I bought it for $550.00, and to this day, I still use that as a benchmark for purchases (“Oh, that new cell phone costs six hundred bucks? What kinda mpg you get out of it?”).

It ran… sporadically. Quite often, usually after one day of driving, the battery would be dead. It took about two hundred buck’s worth of mechanic work to finally get deep enough into the engine and reattach one little wire before THAT was fixed.

No radio. No AC (this in Houston). When it did run, it only got about 8 mpg. The one thing that was good about it was that I was invincible in traffic- people saw me driving towards them and could easily see that I didn’t care at all if it were to be totalled… so they’d get out of my way.

I think I owned it for about six months, and maybe put a hundred miles on it.

1975 Honda Civic. I borrowed $750 off my Dad to buy it when I first went to Uni in 1992. It was poo-brown, but despite that it was really cute - tiny little 3-door hatch that was semi-automatic, i.e. no clutch but you needed to start off in low gear and then shift up to Drive once you got past about 40kph.

I have no idea what the mileage was when I got it, but it survived for 4 years.
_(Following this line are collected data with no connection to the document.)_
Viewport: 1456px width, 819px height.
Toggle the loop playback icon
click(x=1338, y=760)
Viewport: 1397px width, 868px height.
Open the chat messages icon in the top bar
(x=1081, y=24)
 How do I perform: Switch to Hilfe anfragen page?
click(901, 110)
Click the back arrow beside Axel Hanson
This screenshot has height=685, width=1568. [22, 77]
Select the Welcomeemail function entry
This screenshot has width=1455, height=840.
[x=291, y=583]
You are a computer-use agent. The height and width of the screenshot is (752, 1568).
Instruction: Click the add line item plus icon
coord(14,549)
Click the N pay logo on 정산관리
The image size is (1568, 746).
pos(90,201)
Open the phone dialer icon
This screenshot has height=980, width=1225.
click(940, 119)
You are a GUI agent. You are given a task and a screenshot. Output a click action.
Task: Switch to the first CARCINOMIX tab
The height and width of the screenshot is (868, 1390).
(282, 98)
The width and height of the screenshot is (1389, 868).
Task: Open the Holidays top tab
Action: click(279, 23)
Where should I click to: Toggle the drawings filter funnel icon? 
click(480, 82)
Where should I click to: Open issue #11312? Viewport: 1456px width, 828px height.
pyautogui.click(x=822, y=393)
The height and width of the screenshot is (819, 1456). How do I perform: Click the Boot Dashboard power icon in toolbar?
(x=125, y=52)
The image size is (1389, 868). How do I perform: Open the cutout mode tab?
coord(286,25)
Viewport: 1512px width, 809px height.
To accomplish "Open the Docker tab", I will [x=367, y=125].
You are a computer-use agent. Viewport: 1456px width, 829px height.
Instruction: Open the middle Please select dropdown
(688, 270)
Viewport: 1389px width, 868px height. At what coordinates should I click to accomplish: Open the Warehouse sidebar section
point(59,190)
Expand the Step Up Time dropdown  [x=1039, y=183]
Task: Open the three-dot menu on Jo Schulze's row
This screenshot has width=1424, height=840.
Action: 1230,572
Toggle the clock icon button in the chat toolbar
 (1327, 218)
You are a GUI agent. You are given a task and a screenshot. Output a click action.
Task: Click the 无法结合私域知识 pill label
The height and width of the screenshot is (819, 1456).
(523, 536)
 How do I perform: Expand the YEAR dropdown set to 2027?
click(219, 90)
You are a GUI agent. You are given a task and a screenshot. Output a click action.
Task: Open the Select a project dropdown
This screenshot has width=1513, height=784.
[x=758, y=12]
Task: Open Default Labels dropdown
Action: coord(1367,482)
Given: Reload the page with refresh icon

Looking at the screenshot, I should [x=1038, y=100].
During that time, the head gasket needed replacing, after which the damn thing smoked worse than a 3-pack-a-day addict! The radiator hoses busted with incredible regularity, the low-beam on the headlights didn’t work (but the high-beam was so pathetic, it didn’t really matter), the CV joints crapped out …

Finally (the piece the resistance) the Dashing Fart turned into a total fair-weather friend - if it was raining, which it did regularly where I lived, you needed to keep revving the engine so it didn’t die. For example, slowing down at traffic lights in the rain, once my speed dropped below about 30kph, I had to shift into neutral, keep braking with my left foot while simultaneously feathering the accelerator with my right foot! If you didn’t get the timing right, the sweet brown baby would quickly die, leaving you stranded in the rain! Happened to me once driving home from a party at about 3 am - some fool (obviously more alcohol-impaired than me) tried to go the wrong way around the roundabout, realised his error and cut back in front of me, forcing me to brake suddenly. The Dashing Fart instantly gave up the ghost, leaving me stranded in the tropical downpour at least 10 miles walk from the nearest telephone (this was before I had my first mobile/cell phone). GRRRRR!

I sold the little brown piece of shit shortly after her 21st birthday for $100 for scrap!

I had a Lada Riva for about 4 weeks.

That says it all

Mercedes 280s. I will NEVER buy a Mercedes again. And it takes a lot to get me to even ride in one of those lousy things.